[Exercise directions] Restate word for word each line of the data, starting at the one containing "Where should I click to: Click the 'Prefix:'" and running through the last.

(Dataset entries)
────

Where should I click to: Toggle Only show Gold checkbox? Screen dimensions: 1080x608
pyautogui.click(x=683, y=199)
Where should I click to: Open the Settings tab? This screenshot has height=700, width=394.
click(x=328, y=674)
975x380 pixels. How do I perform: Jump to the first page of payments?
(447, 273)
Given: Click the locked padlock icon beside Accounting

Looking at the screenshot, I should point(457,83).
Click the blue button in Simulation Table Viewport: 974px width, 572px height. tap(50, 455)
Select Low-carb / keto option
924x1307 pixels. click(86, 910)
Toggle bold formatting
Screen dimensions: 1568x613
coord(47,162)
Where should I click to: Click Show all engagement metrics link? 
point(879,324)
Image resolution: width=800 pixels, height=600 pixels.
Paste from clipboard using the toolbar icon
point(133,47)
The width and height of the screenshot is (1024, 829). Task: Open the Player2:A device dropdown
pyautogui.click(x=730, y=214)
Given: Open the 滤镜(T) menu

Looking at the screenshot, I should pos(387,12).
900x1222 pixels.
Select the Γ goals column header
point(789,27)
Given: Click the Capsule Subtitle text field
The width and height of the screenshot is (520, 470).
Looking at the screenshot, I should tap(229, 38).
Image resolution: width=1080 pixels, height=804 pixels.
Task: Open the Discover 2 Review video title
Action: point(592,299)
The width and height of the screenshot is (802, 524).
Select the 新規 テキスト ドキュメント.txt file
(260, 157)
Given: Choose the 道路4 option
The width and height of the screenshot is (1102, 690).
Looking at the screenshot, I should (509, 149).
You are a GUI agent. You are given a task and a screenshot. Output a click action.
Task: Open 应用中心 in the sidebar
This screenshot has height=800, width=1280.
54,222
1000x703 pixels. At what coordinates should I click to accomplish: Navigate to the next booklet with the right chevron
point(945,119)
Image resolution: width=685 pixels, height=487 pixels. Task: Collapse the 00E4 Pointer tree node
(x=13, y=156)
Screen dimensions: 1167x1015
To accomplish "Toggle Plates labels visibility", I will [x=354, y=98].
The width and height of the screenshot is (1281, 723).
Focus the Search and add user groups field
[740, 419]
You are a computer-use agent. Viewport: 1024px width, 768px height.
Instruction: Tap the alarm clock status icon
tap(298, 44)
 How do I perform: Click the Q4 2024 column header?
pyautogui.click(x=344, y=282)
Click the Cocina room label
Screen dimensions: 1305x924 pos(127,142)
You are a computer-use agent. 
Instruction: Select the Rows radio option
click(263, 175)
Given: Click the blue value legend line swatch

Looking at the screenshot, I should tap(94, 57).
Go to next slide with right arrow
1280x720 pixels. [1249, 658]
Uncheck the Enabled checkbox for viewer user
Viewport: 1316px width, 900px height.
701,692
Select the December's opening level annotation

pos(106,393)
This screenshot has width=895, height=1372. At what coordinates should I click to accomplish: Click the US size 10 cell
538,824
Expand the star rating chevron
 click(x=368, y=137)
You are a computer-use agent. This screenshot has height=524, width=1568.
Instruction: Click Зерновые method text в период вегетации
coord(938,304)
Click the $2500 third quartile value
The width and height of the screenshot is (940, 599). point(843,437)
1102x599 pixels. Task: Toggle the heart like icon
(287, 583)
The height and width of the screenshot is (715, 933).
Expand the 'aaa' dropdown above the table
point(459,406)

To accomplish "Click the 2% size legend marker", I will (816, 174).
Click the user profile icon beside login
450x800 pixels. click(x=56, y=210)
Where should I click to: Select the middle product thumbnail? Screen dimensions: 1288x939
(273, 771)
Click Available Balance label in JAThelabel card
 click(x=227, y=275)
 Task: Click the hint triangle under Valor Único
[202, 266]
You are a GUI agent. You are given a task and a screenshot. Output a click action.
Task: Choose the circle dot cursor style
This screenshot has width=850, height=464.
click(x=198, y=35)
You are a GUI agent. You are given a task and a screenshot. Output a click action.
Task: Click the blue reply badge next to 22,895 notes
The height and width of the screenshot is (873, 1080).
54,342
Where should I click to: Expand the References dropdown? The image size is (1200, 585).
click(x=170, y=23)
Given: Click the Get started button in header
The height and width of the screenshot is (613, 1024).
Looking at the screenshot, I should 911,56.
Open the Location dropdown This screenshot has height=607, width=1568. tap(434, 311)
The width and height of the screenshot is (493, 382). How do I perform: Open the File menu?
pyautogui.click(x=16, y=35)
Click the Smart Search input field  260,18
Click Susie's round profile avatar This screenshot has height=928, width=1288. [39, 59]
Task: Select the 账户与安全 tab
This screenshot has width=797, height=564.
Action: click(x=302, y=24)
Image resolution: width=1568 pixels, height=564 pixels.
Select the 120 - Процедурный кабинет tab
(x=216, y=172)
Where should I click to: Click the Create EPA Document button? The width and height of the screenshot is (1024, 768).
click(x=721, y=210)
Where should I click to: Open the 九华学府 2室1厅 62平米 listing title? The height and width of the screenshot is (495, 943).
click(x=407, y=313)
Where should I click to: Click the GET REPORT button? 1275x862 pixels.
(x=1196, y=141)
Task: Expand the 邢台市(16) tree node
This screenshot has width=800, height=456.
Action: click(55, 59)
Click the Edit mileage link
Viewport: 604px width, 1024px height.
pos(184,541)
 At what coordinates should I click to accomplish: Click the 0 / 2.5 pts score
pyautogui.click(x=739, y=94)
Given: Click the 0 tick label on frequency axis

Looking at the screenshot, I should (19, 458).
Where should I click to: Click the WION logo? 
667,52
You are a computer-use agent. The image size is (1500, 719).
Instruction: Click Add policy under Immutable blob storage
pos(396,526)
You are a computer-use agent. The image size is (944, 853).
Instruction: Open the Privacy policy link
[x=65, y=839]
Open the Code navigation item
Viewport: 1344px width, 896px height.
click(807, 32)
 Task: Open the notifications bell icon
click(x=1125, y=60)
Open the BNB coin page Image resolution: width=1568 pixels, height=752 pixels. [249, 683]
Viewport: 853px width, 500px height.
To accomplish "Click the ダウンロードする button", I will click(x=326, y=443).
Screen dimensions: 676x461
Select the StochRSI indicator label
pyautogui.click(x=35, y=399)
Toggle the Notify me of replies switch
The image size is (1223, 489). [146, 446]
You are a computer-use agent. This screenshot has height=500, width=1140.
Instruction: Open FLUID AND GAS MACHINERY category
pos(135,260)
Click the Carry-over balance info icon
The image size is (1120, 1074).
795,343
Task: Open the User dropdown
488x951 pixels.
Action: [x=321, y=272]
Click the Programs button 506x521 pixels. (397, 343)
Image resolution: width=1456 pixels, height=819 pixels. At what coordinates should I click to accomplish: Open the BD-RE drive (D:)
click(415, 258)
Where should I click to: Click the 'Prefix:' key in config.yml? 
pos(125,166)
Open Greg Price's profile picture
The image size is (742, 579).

────

[Exercise response]
Where should I click to: Click the 'Prefix:' key in config.yml? 
pos(125,166)
Open Greg Price's profile picture
The image size is (742, 579).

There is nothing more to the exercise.